I agree that bishops should be very slow to endorse specific political proposals, but I think that sometimes the identification of a social evil mandates that certain things be done or not done.
This is an assertion with no argument to sustain it.
That is a moral principle which mandates certain political positions and rules out others.
Granting this, you must grant at least the possibility that the same could be true of other issues as well.
I unequivocally grant this for all issues relating to intrinsic evils; I pretty much reject this for all other issues.

Ender
 
Hi Contarini,

In my opinion, I think you have not only made yourself clear, but have provided a valid presentation. 👍 I really have been a bit surprised by the vigor or KSU argument given there are many ways to view this entire matter.
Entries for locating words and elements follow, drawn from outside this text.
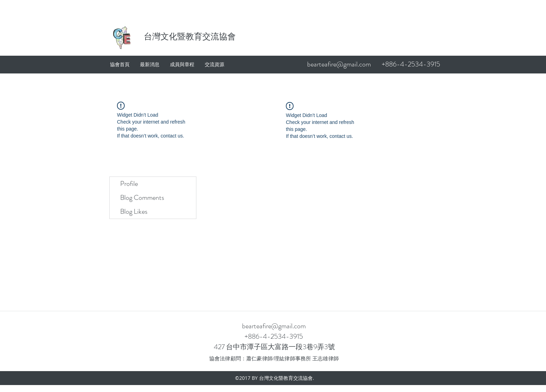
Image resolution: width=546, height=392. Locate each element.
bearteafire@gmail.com (339, 64)
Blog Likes (134, 211)
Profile (129, 183)
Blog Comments (142, 197)
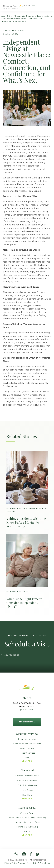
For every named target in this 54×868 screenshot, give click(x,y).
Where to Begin (27, 813)
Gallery (27, 757)
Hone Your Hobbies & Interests (27, 744)
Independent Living (24, 16)
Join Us (27, 831)
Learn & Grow (7, 16)
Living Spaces (27, 790)
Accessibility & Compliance (38, 863)
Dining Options (27, 748)
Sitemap (22, 863)
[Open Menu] (33, 5)
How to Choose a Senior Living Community (27, 817)
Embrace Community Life (27, 776)
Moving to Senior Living (27, 827)
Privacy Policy (11, 863)
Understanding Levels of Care (27, 822)
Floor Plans (27, 795)
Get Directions (27, 720)
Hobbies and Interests (27, 780)
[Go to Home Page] (13, 7)
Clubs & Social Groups (27, 785)
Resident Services (27, 753)
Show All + (27, 761)
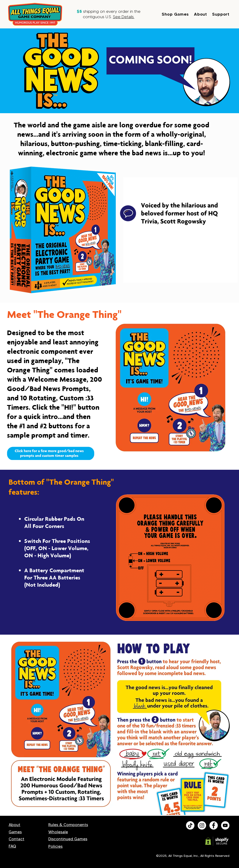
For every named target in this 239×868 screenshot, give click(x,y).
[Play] (144, 400)
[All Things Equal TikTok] (190, 825)
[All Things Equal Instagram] (202, 825)
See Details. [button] (124, 17)
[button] (178, 14)
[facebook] (213, 825)
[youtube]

Not to sould silly about this, but you have really been consistently making valid Catholic arguments - and, for an Episcopalian … well, that surprised me, too! 😃 Conversely, I am not sure I could make a valid ‘Episcopalian argument’ about anything! 😉

God bless
Thank you for siding with me on this.

No, that is not an accurate summary of what I said.
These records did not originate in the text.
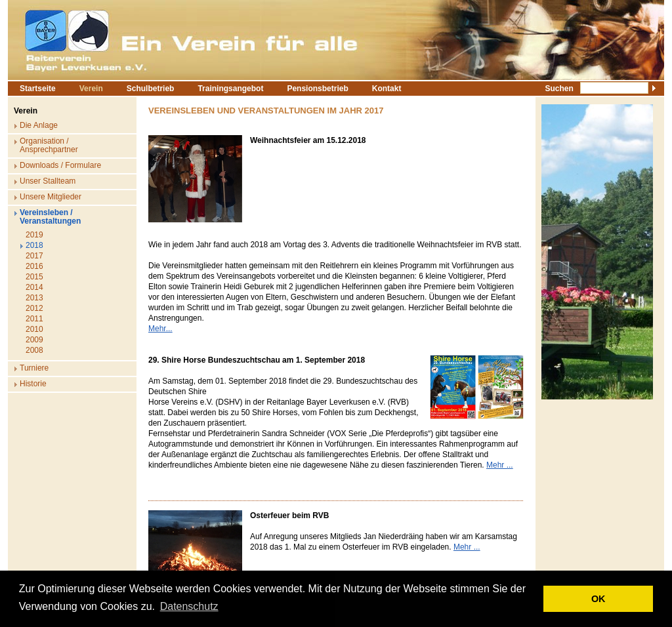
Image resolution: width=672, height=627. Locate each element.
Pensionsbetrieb (317, 89)
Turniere (34, 368)
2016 (34, 266)
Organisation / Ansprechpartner (49, 145)
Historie (33, 384)
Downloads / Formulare (60, 165)
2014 (34, 287)
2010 (34, 329)
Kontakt (387, 89)
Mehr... (160, 329)
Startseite (37, 89)
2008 (34, 350)
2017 (34, 256)
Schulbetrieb (150, 89)
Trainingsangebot (230, 89)
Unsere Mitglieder (51, 197)
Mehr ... (499, 465)
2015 (34, 277)
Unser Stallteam (47, 181)
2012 (34, 308)
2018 (34, 245)
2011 (34, 319)
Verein (91, 89)
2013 (34, 298)
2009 (34, 340)
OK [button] (598, 599)
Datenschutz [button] (189, 606)
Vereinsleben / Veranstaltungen (50, 216)
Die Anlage (39, 125)
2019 (34, 235)
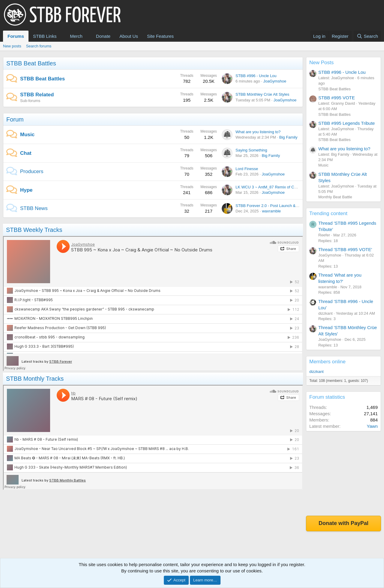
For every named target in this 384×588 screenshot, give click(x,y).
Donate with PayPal (344, 523)
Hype (26, 190)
Of course I agree that Pope Leo condemned anything that came at the expense of obedience to the Church and ignoring Catholic teaching. I have pointed out repeatedly that Pope Leo never mentioned “social welfare.” One can understand him to be referring to 19th-century American agitation for social welfare through voluntary societies, sure. But it’s clear that he didn’t condemn this in itself, and that he certainly wasn’t talking about the “social welfare” that gets attacked by right-wing Republicans today, since such a thing did not exist in 19th-century America.

In other words: one Catholic theologian whose views you and other conservative Catholics happen to like. He’s not infallible (I am not a beloved pillar of the Church in America, but I do have a Ph.D. in religion, if we must start throwing credentials around), and it’s truly weird to claim that you have “proven me wrong” by quoting a secondary source, especially when I have shown that you took the source out of context. Just because Hardon used the phrase “social welfare” does not mean either that
  1. Leo used the phrase (he didn’t), or that
  2. Hardon said that Leo condemned efforts for social welfare (Hardon said no such thing, as anyone can see by looking at the quote you yourself cited).
The disagreement between us is simply whether it is possible that some “conservative” American Catholics today might fall into Americanism. You consider this impossible and outrageous, in spite of not yet being able to mount a coherent argument to that effect. You just keep repeating over and over that it can’t be.

You have a pretty weird view of debate if you think that challenging your use of a secondary source ends it.

Sometimes I’m tempted to think that you’ve never had a real debate before. You seem horrified that I would disagree either with your interpretation of Hardon or Hardon’s interpretation of Leo. I am quite free to disagree with either or both. That’s what debate means.

With the exception of the bits in parentheses, I don’t dispute any of this. And even those bits aren’t wrong so much as one-sided. The problem is that you assume–again without any evidence–that “Americanism” can only refer to what you consider “leftist” distortions.